Les poursuites pour « trahison » et « tentative de génocide » engagées contre la plupart des responsables de la CUD ont toutes été abandonnées. D’autres accusations contre certains accusés ont aussi été levées. Cinq exilés demeurent au rang des accusés et sont jugés par contumace.

À ce jour, tous les membres de la CUD et les journalistes refusent de présenter une défense car ils ne s’attendent pas à un procès équitable. Toutefois, certains envisageraient à présent de le faire. Les juges ont accédé à la demande de certains d’entre eux de consulter les pièces du procès et de rencontrer un avocat afin de les aider à prendre leur décision à ce sujet. Pour l’instant, seuls Daniel Bekele et Netsanet Demissie sont défendus par un avocat.

Amnesty International est aussi préoccupée par trois autres procès liés qui se déroulent en même temps à Addis-Abeba contre des dizaines d’autres membres de la CUD, parmi lesquels des prisonniers d’opinion présumés ou avérés. Le 8 mai 2007, un tribunal doit décider si Kifle Tigeneh, député et prisonnier d’opinion, doit être jugé pour des accusations similaires à celle du procès principal. Les juges ont ignoré les allégations de plusieurs coaccusés qui se plaignaient d’avoir été torturés.

Contexte

Tous les accusés ont été arrêtés en novembre 2005 et sont maintenant en prison depuis dix-huit mois. Sur plusieurs jours de manifestation, en juin et en novembre 2005, les forces de sécurité gouvernementales ont tué 187 personnes et en ont blessé 765, dont 99 femmes et plusieurs enfants. Six policiers ont trouvé la mort dans les affrontements avec les manifestants.

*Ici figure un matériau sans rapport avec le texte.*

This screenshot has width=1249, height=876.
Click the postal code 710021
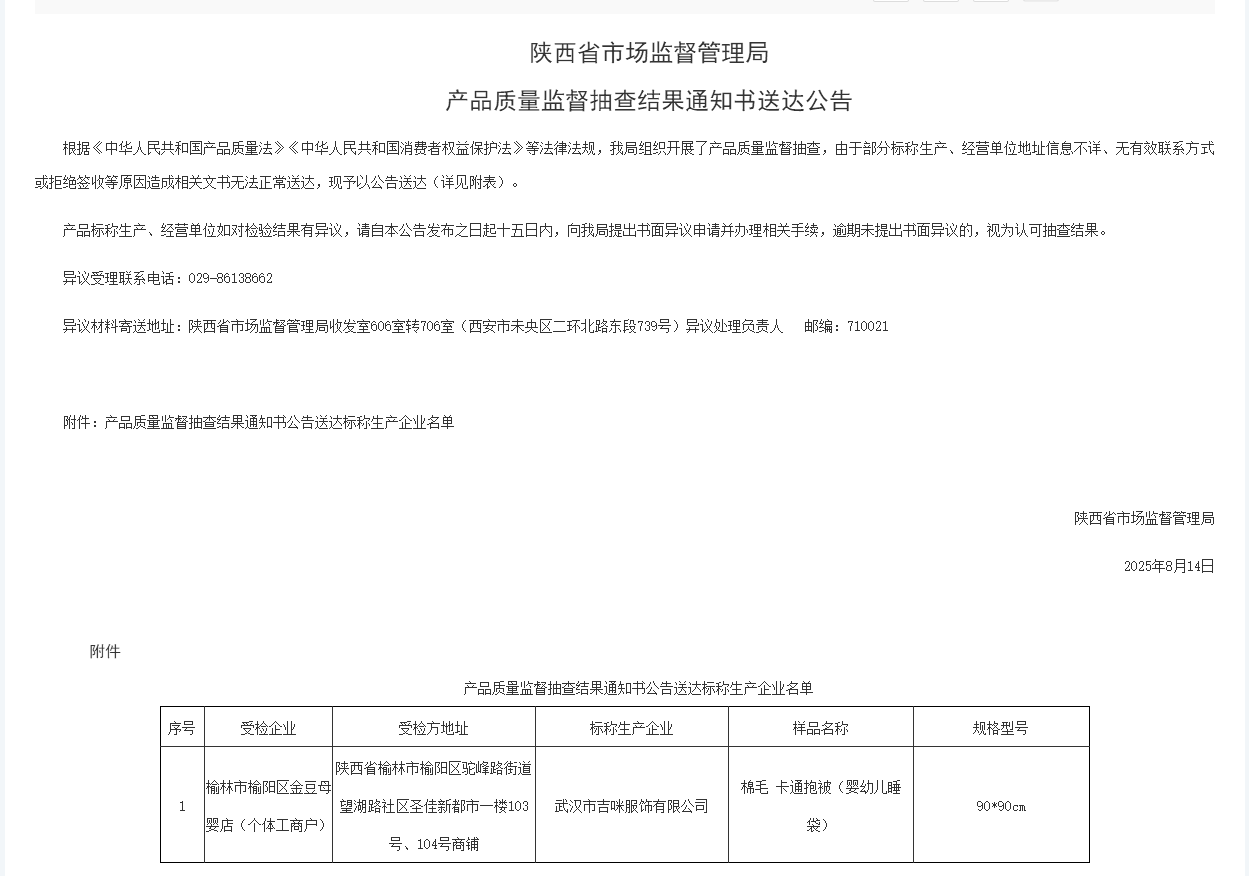click(867, 326)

Parallèlement au procès, une commission d’enquête parlementaire sur ces faits a été mise en place en décembre 2005. Elle aurait d’abord conclu que les forces de sécurité avaient fait usage d’une force excessive contre les manifestants. Cependant, le président et le vice-président de cette commission ont fui le pays après avoir semble-t-il reçu des menaces destinées à leur faire changer leurs conclusions. Les membres restants ont adopté un rapport examiné et approuvé par le Parlement en octobre 2006, qui concluait que les forces de sécurité avaient agi « en toute légalité et par nécessité ». Aucun membre des forces de sécurité n’a été arrêté ni inculpé d’une quelconque infraction.

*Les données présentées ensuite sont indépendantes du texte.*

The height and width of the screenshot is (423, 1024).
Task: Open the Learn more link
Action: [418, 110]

Les accusés sont détenus dans différents quartiers de la prison de Kaliti, située à la périphérie d’Addis-Abeba. Dans les quartiers les pires, les conditions de détention sont extrêmement difficiles : les prisonniers vivent dans des cellules surpeuplées, sans installations sanitaires appropriées et dans des conditions d’hygiène déplorables. Toute correspondance leur est interdite, de même que les consultations privées avec un avocat. Cependant, les familles peuvent envoyer de la nourriture, des livres et des petits objets.

Le principal chef dont ils restent inculpés est l’« atteinte à la Constitution ». Plusieurs membres de la CUD restent aussi accusés d’« entrave à l’exercice des pouvoirs constitutionnels » et d’« atteinte au pouvoir défensif de l’État ». L’accusation d’« incitation à la rébellion armée ou organisation ou direction d’une rébellion armée » a été abandonnée pour la plupart des accusés.

Amnesty International continue de suivre attentivement le procès et a pu envoyer des observateurs assister à certaines audiences. Le procès se tient en audiences publiques et les accusés ont le droit d’être représentés par un avocat et d’interjeter appel devant une instance supérieure. Les débats sont traduits de l’amharique en anglais pour les observateurs et les autres personnes qui en ont besoin.